Job: Rewrite the lines from the one containing "Viewport: 1024px width, 585px" through the one containing "Looking at the screenshot, I should 1392,42.", inclusive, as a Markdown table with the columns Row and Line. Number each row, and leave out any blank lines.

=-=-=-=-=

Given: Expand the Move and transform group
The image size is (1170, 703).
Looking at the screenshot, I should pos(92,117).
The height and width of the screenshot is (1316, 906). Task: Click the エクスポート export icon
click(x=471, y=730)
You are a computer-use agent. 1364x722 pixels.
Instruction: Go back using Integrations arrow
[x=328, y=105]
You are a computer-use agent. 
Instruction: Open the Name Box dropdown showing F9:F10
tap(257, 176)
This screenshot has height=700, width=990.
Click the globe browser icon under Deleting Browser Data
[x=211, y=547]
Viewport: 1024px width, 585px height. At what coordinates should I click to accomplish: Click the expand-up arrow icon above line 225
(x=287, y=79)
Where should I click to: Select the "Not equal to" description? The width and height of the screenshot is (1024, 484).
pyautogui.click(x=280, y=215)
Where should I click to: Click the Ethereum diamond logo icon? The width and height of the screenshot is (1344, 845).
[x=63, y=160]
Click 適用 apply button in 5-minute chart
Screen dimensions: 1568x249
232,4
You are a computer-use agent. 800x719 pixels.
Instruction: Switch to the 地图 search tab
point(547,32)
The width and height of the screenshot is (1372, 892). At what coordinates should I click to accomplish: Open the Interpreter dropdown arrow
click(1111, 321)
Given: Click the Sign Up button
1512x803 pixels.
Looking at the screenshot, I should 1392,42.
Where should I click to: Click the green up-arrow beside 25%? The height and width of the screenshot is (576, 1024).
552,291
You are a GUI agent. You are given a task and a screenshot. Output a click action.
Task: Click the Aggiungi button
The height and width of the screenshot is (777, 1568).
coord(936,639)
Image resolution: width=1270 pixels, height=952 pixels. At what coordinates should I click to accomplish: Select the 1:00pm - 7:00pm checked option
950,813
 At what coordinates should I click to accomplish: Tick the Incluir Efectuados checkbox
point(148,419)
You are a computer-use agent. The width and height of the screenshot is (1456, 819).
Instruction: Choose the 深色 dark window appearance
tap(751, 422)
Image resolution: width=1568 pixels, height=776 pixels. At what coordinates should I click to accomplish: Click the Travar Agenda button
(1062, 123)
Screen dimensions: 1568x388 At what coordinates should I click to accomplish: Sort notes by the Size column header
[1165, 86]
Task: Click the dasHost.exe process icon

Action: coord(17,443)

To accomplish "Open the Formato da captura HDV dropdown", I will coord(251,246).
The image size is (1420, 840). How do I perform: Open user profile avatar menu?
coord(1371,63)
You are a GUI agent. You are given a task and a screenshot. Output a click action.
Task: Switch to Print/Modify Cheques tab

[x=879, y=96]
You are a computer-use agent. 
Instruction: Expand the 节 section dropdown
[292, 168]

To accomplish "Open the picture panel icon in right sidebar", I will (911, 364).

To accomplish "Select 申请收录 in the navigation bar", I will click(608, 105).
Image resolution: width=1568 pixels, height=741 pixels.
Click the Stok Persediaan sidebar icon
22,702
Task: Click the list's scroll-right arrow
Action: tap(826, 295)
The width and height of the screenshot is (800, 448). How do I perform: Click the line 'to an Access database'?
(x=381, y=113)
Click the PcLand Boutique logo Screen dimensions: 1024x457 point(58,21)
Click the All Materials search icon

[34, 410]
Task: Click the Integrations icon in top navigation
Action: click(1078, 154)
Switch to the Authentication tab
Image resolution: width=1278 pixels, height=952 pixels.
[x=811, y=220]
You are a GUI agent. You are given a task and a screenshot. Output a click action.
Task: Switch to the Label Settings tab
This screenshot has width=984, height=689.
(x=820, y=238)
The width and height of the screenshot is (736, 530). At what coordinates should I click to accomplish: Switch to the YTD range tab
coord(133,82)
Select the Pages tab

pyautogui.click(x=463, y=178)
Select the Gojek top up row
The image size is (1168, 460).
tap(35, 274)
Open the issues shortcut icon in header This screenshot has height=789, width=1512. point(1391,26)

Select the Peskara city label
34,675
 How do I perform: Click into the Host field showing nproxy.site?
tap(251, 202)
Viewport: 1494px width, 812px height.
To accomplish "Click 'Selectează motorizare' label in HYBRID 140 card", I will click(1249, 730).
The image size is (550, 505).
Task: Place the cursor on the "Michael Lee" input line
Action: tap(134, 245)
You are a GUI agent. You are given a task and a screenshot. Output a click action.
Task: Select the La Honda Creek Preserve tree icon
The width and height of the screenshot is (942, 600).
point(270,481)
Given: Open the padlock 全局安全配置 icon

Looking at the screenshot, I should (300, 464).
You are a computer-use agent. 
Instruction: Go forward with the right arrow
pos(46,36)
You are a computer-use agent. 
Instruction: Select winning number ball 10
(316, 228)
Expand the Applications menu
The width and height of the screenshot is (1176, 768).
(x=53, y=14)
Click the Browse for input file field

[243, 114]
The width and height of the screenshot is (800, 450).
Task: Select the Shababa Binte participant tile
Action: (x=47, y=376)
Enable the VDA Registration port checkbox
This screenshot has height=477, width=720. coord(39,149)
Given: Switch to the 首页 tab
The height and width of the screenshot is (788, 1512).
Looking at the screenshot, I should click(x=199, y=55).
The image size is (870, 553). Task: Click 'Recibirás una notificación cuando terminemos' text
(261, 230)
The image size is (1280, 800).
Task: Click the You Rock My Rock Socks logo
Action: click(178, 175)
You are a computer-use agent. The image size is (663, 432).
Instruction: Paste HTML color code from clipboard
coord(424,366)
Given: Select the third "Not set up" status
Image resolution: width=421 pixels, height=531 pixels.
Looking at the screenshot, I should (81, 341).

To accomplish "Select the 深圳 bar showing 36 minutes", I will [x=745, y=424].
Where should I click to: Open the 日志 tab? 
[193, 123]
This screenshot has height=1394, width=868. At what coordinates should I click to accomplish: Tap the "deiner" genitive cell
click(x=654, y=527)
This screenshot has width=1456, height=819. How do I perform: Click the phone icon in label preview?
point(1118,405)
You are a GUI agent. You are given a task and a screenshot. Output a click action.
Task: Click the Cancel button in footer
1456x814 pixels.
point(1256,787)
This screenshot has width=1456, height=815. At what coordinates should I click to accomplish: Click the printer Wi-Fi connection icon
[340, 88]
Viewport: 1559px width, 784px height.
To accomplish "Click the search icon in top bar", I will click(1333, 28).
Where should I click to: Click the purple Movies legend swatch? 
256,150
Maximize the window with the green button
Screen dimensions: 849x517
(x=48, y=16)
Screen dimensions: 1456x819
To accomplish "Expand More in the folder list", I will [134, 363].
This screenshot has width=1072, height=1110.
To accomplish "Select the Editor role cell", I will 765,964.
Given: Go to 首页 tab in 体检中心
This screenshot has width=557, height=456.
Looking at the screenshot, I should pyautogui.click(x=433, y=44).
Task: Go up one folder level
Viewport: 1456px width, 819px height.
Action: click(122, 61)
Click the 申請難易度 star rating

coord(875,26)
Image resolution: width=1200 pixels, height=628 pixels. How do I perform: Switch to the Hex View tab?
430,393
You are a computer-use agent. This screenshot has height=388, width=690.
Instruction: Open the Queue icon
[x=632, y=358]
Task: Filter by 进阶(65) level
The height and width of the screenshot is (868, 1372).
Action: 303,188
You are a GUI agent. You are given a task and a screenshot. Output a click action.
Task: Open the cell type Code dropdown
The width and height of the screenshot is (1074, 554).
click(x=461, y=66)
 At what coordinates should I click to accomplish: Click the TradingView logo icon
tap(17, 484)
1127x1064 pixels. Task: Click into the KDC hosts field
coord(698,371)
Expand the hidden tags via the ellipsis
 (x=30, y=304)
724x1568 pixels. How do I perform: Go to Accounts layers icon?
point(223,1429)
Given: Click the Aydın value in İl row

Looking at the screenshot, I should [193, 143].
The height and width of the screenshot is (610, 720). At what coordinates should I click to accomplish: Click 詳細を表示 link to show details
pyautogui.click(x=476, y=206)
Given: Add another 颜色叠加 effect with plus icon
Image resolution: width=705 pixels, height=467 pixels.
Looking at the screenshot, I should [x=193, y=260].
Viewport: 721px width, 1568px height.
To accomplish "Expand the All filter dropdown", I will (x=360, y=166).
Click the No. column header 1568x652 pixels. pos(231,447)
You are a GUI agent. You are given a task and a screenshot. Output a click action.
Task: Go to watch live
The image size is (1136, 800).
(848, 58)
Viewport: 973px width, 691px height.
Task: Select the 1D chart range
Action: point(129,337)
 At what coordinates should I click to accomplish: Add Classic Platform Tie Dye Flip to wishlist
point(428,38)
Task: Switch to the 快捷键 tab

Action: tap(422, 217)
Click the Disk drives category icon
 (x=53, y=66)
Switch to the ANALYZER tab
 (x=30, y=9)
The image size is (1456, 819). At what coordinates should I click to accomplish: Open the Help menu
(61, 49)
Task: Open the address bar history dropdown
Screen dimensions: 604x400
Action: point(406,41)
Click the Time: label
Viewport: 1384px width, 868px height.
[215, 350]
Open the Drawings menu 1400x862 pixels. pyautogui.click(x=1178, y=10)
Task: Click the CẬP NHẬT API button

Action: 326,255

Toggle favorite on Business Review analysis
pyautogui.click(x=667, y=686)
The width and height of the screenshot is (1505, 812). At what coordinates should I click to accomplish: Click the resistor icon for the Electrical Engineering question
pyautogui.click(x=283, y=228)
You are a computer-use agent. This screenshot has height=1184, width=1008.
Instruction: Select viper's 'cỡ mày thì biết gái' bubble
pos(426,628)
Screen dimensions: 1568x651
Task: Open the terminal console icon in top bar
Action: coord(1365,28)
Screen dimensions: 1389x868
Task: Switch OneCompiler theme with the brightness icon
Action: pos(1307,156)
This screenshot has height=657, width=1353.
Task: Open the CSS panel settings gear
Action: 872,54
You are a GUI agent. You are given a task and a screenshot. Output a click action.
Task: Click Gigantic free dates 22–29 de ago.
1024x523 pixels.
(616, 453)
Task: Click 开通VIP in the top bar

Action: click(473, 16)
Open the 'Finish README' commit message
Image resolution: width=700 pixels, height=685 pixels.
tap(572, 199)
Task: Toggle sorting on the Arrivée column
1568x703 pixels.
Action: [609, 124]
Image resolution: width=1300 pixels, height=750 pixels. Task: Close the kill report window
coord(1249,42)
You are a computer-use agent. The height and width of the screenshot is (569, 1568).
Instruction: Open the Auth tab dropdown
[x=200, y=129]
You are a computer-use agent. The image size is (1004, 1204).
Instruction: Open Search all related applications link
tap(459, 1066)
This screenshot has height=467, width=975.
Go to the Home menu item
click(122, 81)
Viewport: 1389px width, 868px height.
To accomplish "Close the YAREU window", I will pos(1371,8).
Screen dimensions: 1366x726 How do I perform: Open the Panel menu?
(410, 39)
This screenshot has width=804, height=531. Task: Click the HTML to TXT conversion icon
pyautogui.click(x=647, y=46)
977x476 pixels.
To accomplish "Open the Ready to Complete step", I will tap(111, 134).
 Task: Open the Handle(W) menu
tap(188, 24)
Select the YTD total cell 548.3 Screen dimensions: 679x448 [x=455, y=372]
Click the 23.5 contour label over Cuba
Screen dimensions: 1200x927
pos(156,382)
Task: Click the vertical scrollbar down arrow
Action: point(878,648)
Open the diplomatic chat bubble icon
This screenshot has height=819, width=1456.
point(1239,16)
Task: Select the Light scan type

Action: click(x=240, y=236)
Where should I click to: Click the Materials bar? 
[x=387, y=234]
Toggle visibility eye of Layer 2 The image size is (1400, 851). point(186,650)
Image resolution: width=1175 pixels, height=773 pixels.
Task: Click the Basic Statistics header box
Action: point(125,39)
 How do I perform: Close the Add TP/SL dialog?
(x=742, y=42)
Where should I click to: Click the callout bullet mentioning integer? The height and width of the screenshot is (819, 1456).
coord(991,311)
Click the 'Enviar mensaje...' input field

=-=-=-=-=

Final result:
| Row | Line |
|---|---|
| 1 | Viewport: 1024px width, 585px height. At what coordinates should I click to accomplish: Click the expand-up arrow icon above line 225 |
| 2 | (x=287, y=79) |
| 3 | Where should I click to: Select the "Not equal to" description? The width and height of the screenshot is (1024, 484). |
| 4 | pyautogui.click(x=280, y=215) |
| 5 | Where should I click to: Click the Ethereum diamond logo icon? The width and height of the screenshot is (1344, 845). |
| 6 | [x=63, y=160] |
| 7 | Click 適用 apply button in 5-minute chart |
| 8 | Screen dimensions: 1568x249 |
| 9 | 232,4 |
| 10 | You are a computer-use agent. 800x719 pixels. |
| 11 | Instruction: Switch to the 地图 search tab |
| 12 | point(547,32) |
| 13 | The width and height of the screenshot is (1372, 892). At what coordinates should I click to accomplish: Open the Interpreter dropdown arrow |
| 14 | click(1111, 321) |
| 15 | Given: Click the Sign Up button |
| 16 | 1512x803 pixels. |
| 17 | Looking at the screenshot, I should 1392,42. |